The bulk of the cases were below the 500-mSv threshold but still above the regulatory limits set by the provinces. Some records didn't give a dose.
These cases are few compared with the millions of entries that do fall within the provinces' prescribed limits. But the overexposures raise questions about the health and safety of some radiation workers.
The radiation protection bureau of Health Canada keeps dose records of radiation workers in Canada going back to the 1940s in a database called the National Dose Registry.
The information comes from so-called dosimetry providers, who monitor workers for radiation exposure and report back to the keepers of the National Dose Registry.
The Canadian Press obtained partial dose records from 2000 to 2010 under the Access to Information Act. The department wouldn't release any information that could be used to identify individual workers or their workplaces.
The job of industrial radiographer, with 21 entries, was the type most often overexposed to radiation. Instrument technician followed with 11 entries, and radiation therapist came in third with nine entries.

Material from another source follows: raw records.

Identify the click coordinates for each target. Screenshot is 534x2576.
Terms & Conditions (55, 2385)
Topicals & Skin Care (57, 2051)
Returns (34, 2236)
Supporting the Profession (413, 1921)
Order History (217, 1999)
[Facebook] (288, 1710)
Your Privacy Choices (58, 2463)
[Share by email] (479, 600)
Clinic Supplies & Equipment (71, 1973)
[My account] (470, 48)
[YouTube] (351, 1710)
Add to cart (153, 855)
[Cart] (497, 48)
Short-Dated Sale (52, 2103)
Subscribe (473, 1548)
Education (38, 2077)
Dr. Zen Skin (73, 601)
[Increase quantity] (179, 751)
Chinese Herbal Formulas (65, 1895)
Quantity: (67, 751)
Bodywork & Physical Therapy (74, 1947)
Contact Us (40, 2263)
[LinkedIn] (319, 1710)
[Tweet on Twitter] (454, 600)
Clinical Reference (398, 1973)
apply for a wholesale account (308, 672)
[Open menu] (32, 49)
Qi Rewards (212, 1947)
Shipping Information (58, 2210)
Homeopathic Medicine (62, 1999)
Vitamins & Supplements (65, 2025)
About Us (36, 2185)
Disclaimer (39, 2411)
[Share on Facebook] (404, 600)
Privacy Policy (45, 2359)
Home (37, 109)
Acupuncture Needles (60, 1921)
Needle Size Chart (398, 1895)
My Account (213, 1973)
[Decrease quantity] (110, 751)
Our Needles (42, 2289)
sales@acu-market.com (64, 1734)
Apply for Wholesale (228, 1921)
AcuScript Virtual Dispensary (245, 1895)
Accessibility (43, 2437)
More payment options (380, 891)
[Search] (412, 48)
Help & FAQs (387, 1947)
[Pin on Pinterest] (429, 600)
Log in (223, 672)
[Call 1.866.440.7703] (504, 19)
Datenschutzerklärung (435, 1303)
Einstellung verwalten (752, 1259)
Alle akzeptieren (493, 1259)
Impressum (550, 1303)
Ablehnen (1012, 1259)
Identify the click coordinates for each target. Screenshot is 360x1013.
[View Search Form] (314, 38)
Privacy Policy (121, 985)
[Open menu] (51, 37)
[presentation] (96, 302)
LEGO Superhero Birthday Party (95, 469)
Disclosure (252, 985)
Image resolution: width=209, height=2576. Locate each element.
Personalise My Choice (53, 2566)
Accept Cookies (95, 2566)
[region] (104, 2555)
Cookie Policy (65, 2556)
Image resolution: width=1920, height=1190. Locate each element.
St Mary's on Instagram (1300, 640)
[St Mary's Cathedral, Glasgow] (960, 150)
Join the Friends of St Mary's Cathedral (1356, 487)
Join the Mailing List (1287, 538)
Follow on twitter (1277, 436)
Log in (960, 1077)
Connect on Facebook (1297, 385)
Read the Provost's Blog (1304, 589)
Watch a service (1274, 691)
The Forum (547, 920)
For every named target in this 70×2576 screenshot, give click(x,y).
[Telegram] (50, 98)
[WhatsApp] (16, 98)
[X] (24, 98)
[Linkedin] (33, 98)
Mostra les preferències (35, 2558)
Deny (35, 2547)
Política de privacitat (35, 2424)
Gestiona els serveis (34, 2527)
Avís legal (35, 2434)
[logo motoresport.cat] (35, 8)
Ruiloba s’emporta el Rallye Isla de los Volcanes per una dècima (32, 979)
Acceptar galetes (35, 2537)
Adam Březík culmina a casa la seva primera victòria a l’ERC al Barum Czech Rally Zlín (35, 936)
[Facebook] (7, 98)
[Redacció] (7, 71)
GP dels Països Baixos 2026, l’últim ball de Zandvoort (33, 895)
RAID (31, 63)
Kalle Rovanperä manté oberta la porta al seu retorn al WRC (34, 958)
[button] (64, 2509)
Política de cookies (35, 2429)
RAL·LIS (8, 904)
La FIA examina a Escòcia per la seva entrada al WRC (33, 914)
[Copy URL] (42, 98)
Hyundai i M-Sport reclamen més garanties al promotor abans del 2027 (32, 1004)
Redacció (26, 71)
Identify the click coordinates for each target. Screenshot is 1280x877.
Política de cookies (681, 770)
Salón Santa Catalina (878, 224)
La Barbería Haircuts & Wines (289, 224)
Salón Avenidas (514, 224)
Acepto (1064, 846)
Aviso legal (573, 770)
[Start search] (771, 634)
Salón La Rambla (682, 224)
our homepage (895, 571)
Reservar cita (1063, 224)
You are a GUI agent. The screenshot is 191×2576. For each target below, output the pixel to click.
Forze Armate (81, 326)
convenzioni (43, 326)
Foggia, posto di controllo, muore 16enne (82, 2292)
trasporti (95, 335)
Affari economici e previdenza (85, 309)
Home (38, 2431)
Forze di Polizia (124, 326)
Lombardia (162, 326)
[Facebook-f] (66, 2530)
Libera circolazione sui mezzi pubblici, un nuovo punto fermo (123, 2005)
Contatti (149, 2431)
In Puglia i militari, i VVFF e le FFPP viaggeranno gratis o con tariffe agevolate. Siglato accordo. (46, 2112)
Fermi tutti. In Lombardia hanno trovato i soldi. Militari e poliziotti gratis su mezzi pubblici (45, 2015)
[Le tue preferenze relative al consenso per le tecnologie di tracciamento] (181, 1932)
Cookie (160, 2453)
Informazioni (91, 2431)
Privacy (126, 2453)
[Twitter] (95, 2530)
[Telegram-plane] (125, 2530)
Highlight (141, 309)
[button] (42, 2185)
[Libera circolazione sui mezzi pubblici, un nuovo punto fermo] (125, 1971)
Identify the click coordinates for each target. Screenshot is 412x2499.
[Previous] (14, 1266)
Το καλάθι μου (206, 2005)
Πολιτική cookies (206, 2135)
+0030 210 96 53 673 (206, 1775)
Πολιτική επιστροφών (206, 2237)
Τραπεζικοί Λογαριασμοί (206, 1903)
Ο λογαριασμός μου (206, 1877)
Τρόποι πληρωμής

The types of jobs that appeared the fewest times, with one entry apiece, were dental assistant, dentist, fuel processor, medical laboratory technician, therapeutic radiologist, general maintenance worker at a nuclear reactor and hospital ward orderly.
Ontario had the most entries, with 41. Nova Scotia, with just a single entry, had the fewest.
No one from Health Canada was available for an interview.
In a statement, the department said it's rare that workers get enough of a dose of radiation to hurt them.
"Exposures in the workplace that are large enough to cause an injury or disease in the short term are extremely rare; however, depending on the magnitude of the exposure, they may increase the risk of certain types of cancer," spokesman Gary Holub said in an email.
"Exposures in excess of regulatory limits are handled by regulatory authorities who have the power to order an investigation and to restrict workers from further work with radiation for a period of time. Treatment for any injury or disease from radiation is a provincial responsibility."
It would be hard to tell if doses at the lower end of the scale caused the workers any health problems. But the signs of high exposure should be fairly obvious.
"When you get higher up, then clearly you do see ... some signs of radiation sickness, such as vomiting, some things like that," Luxat said.
The average person who doesn't work around radiation gets a dose of roughly three mSv a year, he added.
Canadians are exposed to low levels of radiation every day when they bask in the sunshine, chat on cell phones or heat up meals in the microwave.
Long-term exposure to radiation can damage bone marrow and increase the risk of developing cancer.
This week, the cancer agency of the World Health Organization said exposure to the type of electromagnetic radiation emitted by wireless devices may put people at greater risk of a rare but often deadly form of brain tumour.